Segment Start: Recorded information

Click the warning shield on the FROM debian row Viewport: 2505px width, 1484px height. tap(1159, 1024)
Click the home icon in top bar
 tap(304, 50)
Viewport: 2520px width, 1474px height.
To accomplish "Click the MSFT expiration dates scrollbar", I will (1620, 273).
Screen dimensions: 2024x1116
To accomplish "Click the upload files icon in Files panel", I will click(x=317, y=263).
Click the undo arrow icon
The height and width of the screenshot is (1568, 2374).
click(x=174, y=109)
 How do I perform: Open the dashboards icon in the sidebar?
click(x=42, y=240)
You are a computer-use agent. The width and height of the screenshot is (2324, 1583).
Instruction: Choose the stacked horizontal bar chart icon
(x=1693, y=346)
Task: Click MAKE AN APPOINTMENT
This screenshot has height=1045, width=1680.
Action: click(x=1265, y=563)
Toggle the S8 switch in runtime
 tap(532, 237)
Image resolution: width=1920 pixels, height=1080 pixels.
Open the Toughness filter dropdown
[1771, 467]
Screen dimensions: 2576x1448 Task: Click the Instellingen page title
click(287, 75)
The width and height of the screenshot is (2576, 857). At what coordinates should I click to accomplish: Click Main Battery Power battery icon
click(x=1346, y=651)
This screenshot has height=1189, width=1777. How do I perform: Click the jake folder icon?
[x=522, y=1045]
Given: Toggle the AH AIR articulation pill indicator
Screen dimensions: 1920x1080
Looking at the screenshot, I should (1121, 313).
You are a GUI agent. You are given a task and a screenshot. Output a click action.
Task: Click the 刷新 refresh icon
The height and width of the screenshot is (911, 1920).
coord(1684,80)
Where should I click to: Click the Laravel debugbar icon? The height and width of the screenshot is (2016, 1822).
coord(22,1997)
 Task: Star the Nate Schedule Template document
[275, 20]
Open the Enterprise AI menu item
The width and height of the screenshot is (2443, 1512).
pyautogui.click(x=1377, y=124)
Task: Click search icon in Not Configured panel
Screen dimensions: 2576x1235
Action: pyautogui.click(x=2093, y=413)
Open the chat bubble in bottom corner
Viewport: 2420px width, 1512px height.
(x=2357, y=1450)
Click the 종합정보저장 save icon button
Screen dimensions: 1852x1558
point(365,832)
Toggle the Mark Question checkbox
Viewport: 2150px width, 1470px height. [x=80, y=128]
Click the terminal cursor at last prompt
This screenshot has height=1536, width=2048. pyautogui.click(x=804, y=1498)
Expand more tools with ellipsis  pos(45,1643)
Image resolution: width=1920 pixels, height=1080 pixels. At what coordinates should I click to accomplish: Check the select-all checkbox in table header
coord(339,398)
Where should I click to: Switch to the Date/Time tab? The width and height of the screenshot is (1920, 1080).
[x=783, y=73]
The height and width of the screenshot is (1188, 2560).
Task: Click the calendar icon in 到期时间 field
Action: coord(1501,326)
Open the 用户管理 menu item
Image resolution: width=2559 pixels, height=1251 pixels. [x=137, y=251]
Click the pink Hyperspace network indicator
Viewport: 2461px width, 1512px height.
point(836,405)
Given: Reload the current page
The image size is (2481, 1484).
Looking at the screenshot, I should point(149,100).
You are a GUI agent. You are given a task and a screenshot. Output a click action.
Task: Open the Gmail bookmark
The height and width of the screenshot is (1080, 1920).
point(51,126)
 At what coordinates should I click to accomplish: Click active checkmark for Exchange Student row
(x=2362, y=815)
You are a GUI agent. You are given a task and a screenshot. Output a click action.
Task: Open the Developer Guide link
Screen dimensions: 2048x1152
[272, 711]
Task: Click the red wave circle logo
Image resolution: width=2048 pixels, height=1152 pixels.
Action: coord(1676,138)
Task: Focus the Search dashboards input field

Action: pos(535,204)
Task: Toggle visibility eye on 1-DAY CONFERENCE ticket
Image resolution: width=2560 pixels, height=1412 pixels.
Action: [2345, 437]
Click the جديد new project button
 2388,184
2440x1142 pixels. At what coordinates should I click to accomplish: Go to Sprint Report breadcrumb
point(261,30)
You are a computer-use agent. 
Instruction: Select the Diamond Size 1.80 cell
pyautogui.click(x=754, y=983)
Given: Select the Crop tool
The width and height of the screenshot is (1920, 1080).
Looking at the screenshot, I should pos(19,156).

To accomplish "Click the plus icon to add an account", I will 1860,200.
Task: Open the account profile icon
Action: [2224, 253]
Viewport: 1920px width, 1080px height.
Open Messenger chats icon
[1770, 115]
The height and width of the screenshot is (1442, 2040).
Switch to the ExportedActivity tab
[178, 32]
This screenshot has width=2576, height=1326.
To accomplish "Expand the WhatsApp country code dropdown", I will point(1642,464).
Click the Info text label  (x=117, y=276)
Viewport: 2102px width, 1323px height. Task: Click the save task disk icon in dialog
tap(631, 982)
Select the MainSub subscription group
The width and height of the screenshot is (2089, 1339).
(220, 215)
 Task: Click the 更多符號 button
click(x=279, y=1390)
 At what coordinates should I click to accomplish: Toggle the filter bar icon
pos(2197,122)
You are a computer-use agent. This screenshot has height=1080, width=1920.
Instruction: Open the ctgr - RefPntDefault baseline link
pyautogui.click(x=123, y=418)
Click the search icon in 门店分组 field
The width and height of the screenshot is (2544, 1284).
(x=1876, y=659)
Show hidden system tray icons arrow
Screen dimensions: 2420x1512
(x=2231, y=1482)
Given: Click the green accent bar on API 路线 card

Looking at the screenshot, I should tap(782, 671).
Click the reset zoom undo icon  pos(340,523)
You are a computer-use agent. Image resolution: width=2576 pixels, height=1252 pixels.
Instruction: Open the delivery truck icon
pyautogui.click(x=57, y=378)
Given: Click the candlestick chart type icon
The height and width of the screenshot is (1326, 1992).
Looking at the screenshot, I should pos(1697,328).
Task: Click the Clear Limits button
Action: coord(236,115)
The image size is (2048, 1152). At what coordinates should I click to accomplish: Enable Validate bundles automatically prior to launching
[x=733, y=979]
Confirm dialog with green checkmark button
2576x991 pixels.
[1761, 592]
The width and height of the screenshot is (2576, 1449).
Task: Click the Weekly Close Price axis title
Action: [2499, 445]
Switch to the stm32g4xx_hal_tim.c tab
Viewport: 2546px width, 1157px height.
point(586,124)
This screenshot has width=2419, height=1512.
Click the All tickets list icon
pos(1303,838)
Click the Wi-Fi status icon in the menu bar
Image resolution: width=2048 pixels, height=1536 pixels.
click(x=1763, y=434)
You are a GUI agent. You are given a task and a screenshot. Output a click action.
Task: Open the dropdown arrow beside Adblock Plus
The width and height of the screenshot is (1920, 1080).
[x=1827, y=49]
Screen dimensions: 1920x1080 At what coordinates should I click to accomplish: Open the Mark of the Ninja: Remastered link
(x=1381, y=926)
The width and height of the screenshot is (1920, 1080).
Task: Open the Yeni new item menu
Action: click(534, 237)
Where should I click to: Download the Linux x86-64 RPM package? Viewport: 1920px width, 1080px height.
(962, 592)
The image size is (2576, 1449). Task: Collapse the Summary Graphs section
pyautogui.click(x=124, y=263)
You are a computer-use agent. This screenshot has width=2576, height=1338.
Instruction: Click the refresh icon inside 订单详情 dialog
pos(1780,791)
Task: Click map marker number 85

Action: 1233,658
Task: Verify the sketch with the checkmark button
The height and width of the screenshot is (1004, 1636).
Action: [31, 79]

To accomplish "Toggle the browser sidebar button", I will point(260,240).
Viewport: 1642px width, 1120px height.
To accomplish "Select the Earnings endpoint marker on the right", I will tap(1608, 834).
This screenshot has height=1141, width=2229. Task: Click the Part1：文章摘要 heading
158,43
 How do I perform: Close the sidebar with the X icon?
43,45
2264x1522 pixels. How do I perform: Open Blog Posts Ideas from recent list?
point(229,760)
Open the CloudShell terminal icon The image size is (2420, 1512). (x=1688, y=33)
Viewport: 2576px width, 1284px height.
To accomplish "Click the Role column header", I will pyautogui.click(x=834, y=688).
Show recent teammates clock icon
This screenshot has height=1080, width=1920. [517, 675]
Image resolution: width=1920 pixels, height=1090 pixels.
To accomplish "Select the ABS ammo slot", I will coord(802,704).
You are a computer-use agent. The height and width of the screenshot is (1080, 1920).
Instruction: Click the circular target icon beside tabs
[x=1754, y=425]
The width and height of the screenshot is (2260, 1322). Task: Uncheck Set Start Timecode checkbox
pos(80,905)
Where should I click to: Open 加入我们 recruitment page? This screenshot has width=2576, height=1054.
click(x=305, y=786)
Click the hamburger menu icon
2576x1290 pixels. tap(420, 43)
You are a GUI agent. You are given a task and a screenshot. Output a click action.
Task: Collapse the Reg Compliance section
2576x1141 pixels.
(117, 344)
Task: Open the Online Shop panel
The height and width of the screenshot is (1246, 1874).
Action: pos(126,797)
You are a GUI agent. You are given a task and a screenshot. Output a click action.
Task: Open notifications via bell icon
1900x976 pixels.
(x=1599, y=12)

Segment End: Recorded information

_About this task_
Only the number is needed: please work out how many lines in the data contain the string "panel".

_Result_
3